As children examine art from various artists, in different time periods and diverse cultures, they have the opportunity to learn about and to appreciate differences. They come to understand that people have unique values and see things in different ways.

In many classrooms, children also have the opportunity to collaborate with others on murals and other large art projects. Again, children learn about diverse views, practice negotiation, and have tangible proof of how their work, when combined with others, can create something beautiful.

Cognitive Development

Through art, children learn about the world, record thoughts and ideas, and enhance academic learning. “Artmaking is a form of inquiry and way of learning about oneself and the world” (Tarr, 1997, p. 2). For example, as a child observes a flower and then draws a sketch, he notices details he may not have considered before. Slight imperfections in the petals raise questions. What caused the holes in the petals? Why are some petals turning brown while others are not? He notes that the petal is a graduated color and must determine how he will portray this. When the child is done, he shares his work with others. “Through sharing and gaining others’ perspectives, and then revisiting and revising their work, children move to new levels of awareness” (Edwards & Springate, 1995).

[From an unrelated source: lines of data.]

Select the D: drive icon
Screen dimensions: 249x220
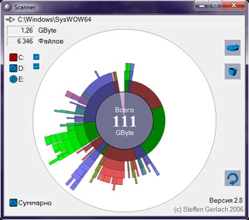pos(13,69)
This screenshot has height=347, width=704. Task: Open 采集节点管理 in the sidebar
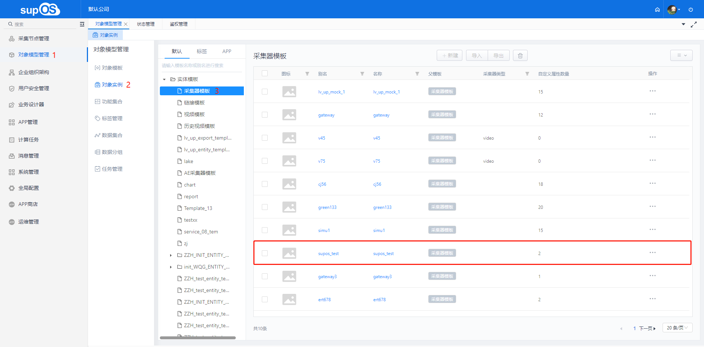[33, 38]
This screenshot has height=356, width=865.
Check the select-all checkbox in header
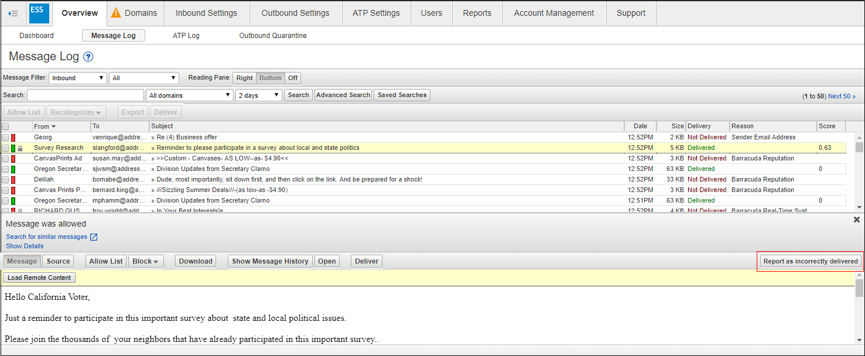point(5,126)
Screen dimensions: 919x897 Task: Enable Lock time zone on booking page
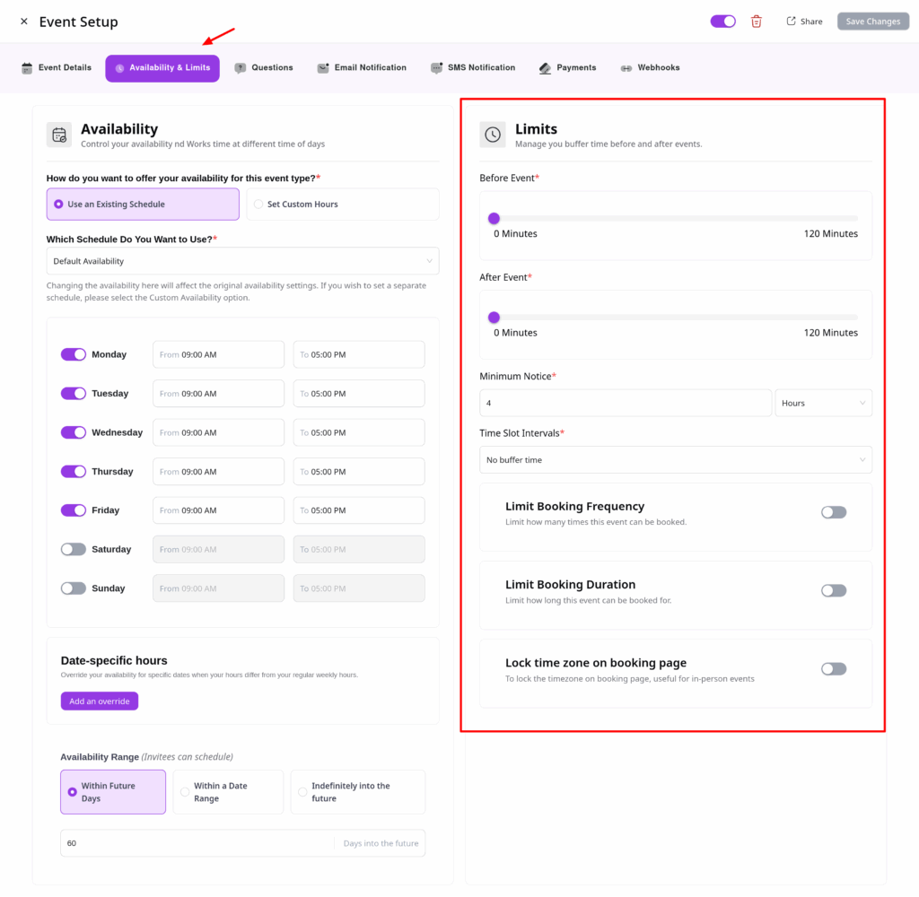[x=833, y=668]
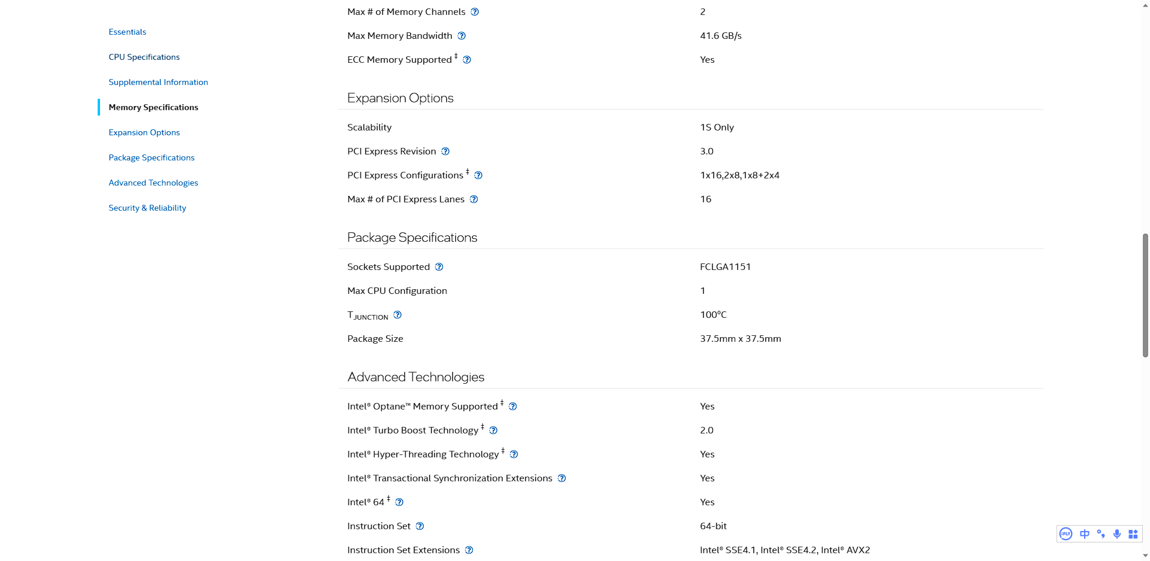Navigate to Security & Reliability section
Viewport: 1150px width, 561px height.
pyautogui.click(x=147, y=208)
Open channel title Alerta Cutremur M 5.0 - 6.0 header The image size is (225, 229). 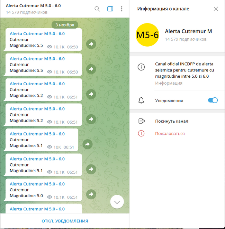(33, 6)
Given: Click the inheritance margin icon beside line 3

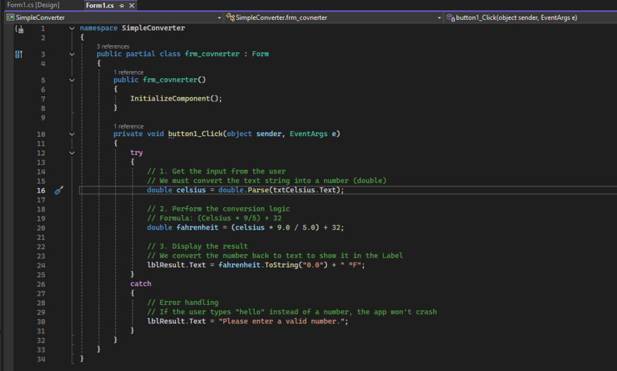Looking at the screenshot, I should [19, 54].
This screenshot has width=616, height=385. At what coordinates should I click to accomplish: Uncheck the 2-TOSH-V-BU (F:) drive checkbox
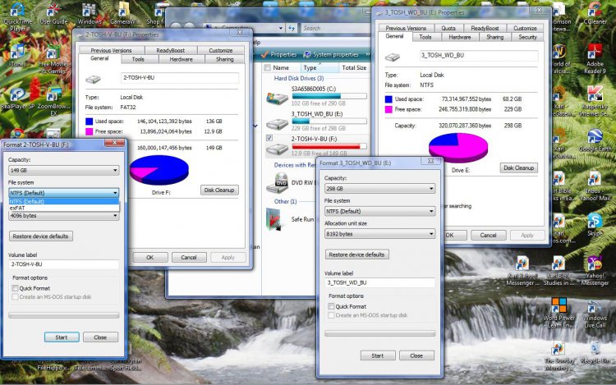tap(269, 139)
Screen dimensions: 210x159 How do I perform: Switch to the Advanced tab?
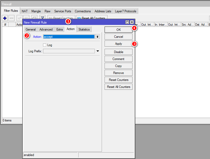point(46,29)
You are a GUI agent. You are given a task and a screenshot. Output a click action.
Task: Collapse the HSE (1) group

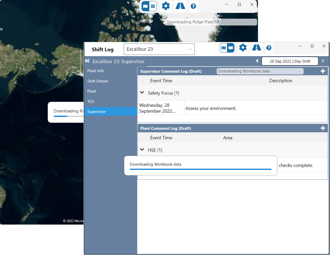click(142, 150)
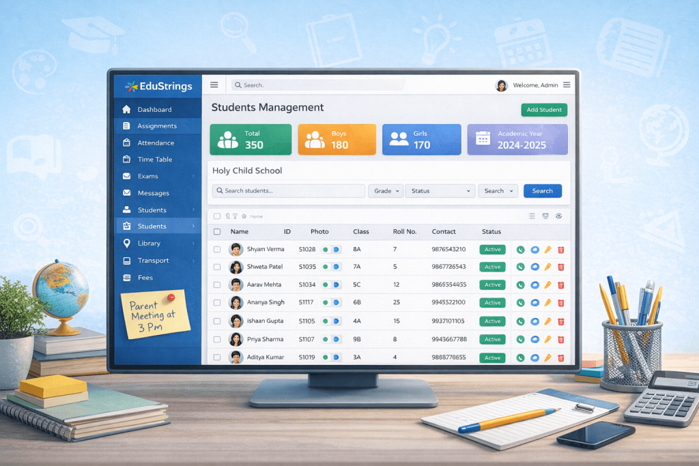Click the Add Student button
699x466 pixels.
(x=543, y=110)
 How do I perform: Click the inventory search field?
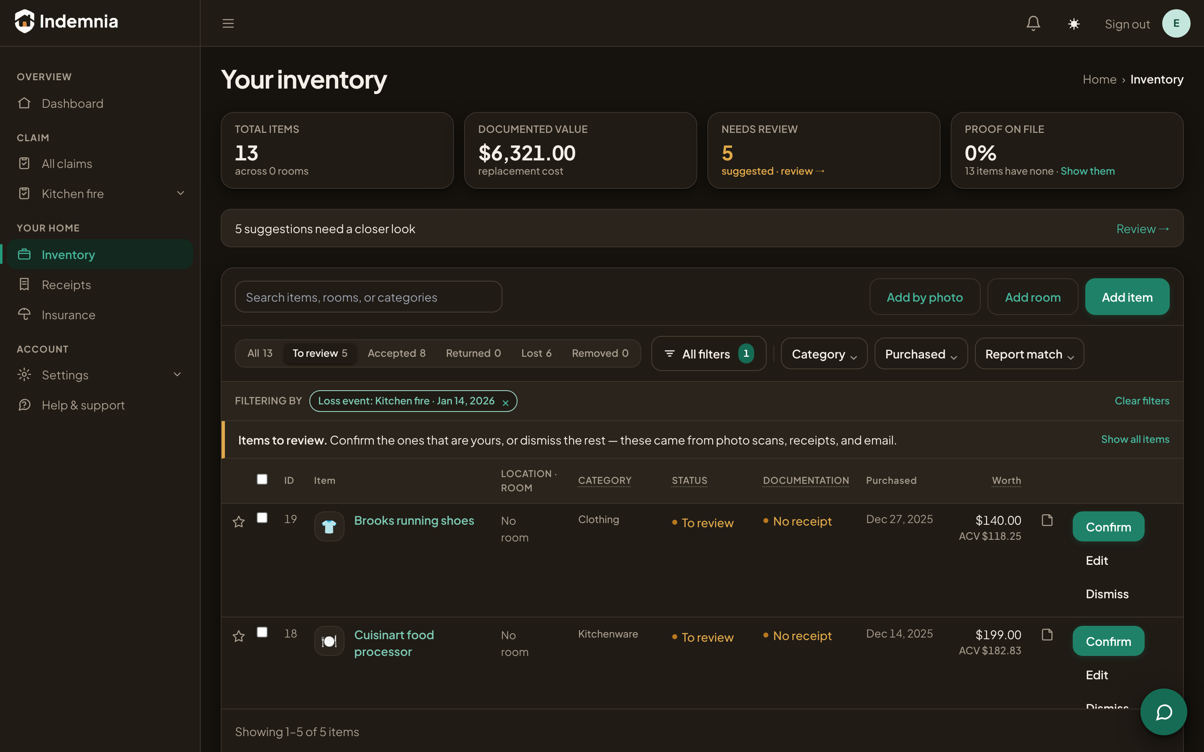pyautogui.click(x=368, y=297)
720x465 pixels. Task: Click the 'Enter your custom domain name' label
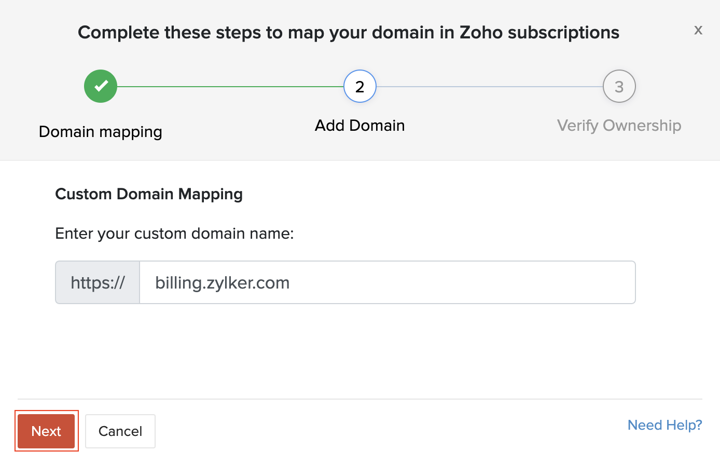tap(174, 234)
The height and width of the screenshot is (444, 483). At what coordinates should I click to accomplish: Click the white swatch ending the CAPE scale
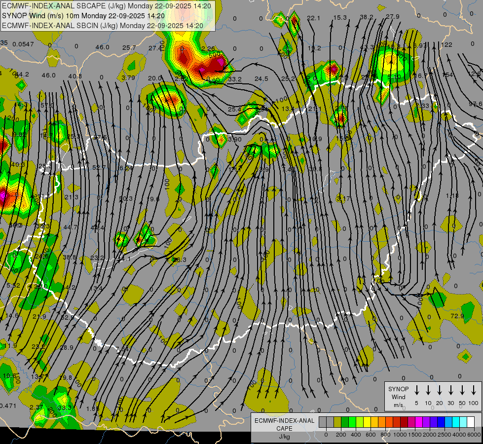pyautogui.click(x=471, y=422)
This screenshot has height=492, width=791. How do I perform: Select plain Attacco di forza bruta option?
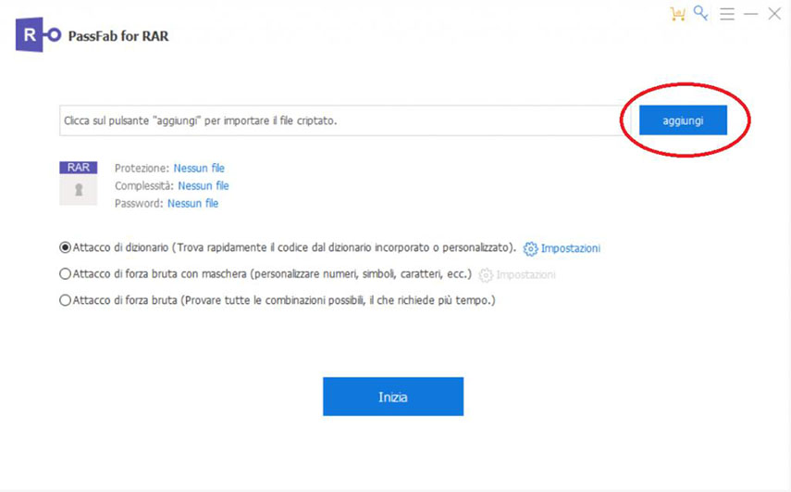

As with written language, the visual arts involve recording a thought or idea that then can be conveyed to someone else. For this reason, art is often considered the child’s first written language (Koster, 2005). This window into the child’s thinking makes her ideas visible to others. This allows others to engage in dialogue and ask questions that will assist the child to reflect even more deeply.

As children carefully study and discuss their art and the art of others, they are developing “visual perception or ‘visual thinking’ a cognitive process that takes images and gives them meaning” (Koster, 2005, p. 5). They are also seeing items from different vantage points and exploring spatial concepts (critical skills in geometry). In addition, while participating in art, children pose and solve problems, organize thoughts, and reflect on their learning. They learn about properties of materials and experiment with cause and effect. All of these skills are critical in other disciplines as well.

Physical Development

Art develops large and small muscles and eye-hand coordination. Unlike prescribed writing or art exercises, creative art provides a motivating climate for children to practice and perfect motor control. Some teachers use production-oriented art as a way of promoting fine motor control. However, children are typically more passionate about their own creative art. Therefore, they are often more committed to the repeated practice that is needed to master the skills.

As children participate in art they have opportunities to increase artistic skills, enhance creativity, and develop emotional, social, cognitive, and physical skills. However, for optimal development, the teacher must use the inquiry approach to art and must establish an environment that is conducive to learning.